В некоторых отношениях мой труд мог бы приблизиться к научным запискам. Здесь я чувствую себя менее стесненным, касаясь вопроса, который мне довольно хорошо знаком. Но автор записок стремится что-нибудь доказать. То, что он хочет доказать, уже сложилось в его мыслях в тот момент, когда он берется за перо. Вследствие этого он не бывает вынужден представлять факты в той именно последовательности, в какой они проходили перед ним в действительности (начиная с первых наблюдений, первоначальных опытов, отрывочных или неудачных). Он переставляет и ориентирует их для целей своего доказательства. В сущности, главную работу он уже сделал для себя заранее. И мы узнаем о ней только то, что он захочет показать. Его записки – это лишь ознакомительная работа, иногда даже замаскированная полемика для целей исключительно внешних.
У меня дело обстоит иначе: я не подготовил заранее результата моих размышлений. Если бы этот результат был налицо, вопрос можно было бы считать решенным. В данный момент как раз только и начинается моя настоящая работа.
Я тем более не желаю убеждать кого бы то ни было. Поэтому у меня нет намерения приводить в распоряжение других аппарат доказательств. Если мне придется настаивать на каком-нибудь факте, спорить о нем и комментировать его, то это будет сделано исключительно для меня самого, чтобы представить себе этот факт в более ярком свете.
Наконец, я вовсе не хочу обманывать себя самого. Упомянутые события, по своей природе, по тому, как они в свое время протекали, и по тем средствам, которые в данный момент находятся в моем распоряжении, чтобы прояснить их, по совести говоря, никогда не смогут облечься в парадную форму, требующуюся для научного произведения. И если бы я захотел насильно напялить на них эту форму, то это было бы только фокусничеством. Но не для того я отказываюсь играть в романиста, чтобы изобразить собой ученого.
Когда я подыскиваю слово, которое выразило бы хорошо мою мысль, я думаю, что для того, о чем я хочу рассказать, лучше всего подошло бы название «проникновенного отчета».
Впрочем, это легко сказать.
У меня слабость к отчетам. Конечно, не к тем, которые я составлял, когда был комиссаром торгового флота. По правде сказать, темы их бывали мало содержательны. (Например: как лучше распределять, в зависимости от времени года, закупки консервов в Марселе и Нью-Йорке).

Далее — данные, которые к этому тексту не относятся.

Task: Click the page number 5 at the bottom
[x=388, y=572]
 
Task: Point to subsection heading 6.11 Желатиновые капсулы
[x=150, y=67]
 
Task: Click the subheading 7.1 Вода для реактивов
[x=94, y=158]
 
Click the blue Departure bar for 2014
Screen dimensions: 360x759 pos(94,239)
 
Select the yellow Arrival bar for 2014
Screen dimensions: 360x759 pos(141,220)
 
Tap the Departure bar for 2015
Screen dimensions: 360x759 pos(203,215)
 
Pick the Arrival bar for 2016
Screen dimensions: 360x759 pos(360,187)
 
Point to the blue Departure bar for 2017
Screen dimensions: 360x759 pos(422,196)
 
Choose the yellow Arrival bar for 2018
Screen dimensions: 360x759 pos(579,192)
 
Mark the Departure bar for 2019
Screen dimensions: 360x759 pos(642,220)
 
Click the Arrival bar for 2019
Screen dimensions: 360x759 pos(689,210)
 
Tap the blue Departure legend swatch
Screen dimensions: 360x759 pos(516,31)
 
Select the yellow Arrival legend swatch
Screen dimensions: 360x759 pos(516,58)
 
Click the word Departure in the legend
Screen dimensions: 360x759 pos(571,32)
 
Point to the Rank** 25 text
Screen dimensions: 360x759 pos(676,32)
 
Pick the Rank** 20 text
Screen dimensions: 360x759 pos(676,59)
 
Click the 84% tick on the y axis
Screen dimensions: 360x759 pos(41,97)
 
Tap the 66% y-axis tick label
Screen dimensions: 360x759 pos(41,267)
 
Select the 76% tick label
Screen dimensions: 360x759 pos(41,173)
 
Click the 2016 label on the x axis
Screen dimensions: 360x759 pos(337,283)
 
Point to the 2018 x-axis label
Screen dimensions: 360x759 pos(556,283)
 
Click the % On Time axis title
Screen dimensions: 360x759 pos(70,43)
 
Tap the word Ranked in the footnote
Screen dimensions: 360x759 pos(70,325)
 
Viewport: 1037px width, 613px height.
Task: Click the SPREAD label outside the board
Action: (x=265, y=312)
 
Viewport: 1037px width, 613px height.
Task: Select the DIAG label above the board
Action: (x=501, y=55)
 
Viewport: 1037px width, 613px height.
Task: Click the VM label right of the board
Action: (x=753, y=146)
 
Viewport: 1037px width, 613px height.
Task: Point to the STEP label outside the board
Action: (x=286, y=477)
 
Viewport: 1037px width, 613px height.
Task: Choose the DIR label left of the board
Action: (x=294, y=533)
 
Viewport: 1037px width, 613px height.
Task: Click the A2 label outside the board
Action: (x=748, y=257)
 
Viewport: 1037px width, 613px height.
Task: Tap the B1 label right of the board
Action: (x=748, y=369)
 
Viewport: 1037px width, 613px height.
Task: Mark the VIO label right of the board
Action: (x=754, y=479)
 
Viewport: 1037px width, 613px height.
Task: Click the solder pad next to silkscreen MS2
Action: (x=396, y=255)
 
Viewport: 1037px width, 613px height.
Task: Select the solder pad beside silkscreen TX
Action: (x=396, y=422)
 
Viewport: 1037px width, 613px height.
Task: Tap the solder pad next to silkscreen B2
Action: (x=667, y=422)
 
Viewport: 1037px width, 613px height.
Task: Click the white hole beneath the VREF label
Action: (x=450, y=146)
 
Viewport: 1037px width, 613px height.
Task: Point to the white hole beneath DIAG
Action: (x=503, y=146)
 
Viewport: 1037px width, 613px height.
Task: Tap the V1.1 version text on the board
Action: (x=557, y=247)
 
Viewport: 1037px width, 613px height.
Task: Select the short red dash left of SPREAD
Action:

Но мне иногда приходилось читать для собственного удовольствия отчеты, которые случайно попадались мне под руку. Мои соседи в поезде или в автобусе, вероятно, не раз видели меня погруженным в чтение какого-нибудь осведомительного листка по финансовой части, с таким вниманием, точно я был крупный капиталист. На самом же деле я читал отчет общего собрания о фиктивном благосостоянии какого-нибудь общества по эксплуатации каучука. Я следил за изложением как любитель. Но в подобных сочинениях меня всегда смущает наличие фиктивных данных. По моему мнению, отчет представляет собой тот род произведений, особый смак которых заключается в правдивости сообщаемых фактов. И когда приходится иметь дело даже с искусной подделкой, это все-таки как-то невольно чувствуется. Удовольствие акционеров остается неомраченным только вследствие их простодушия.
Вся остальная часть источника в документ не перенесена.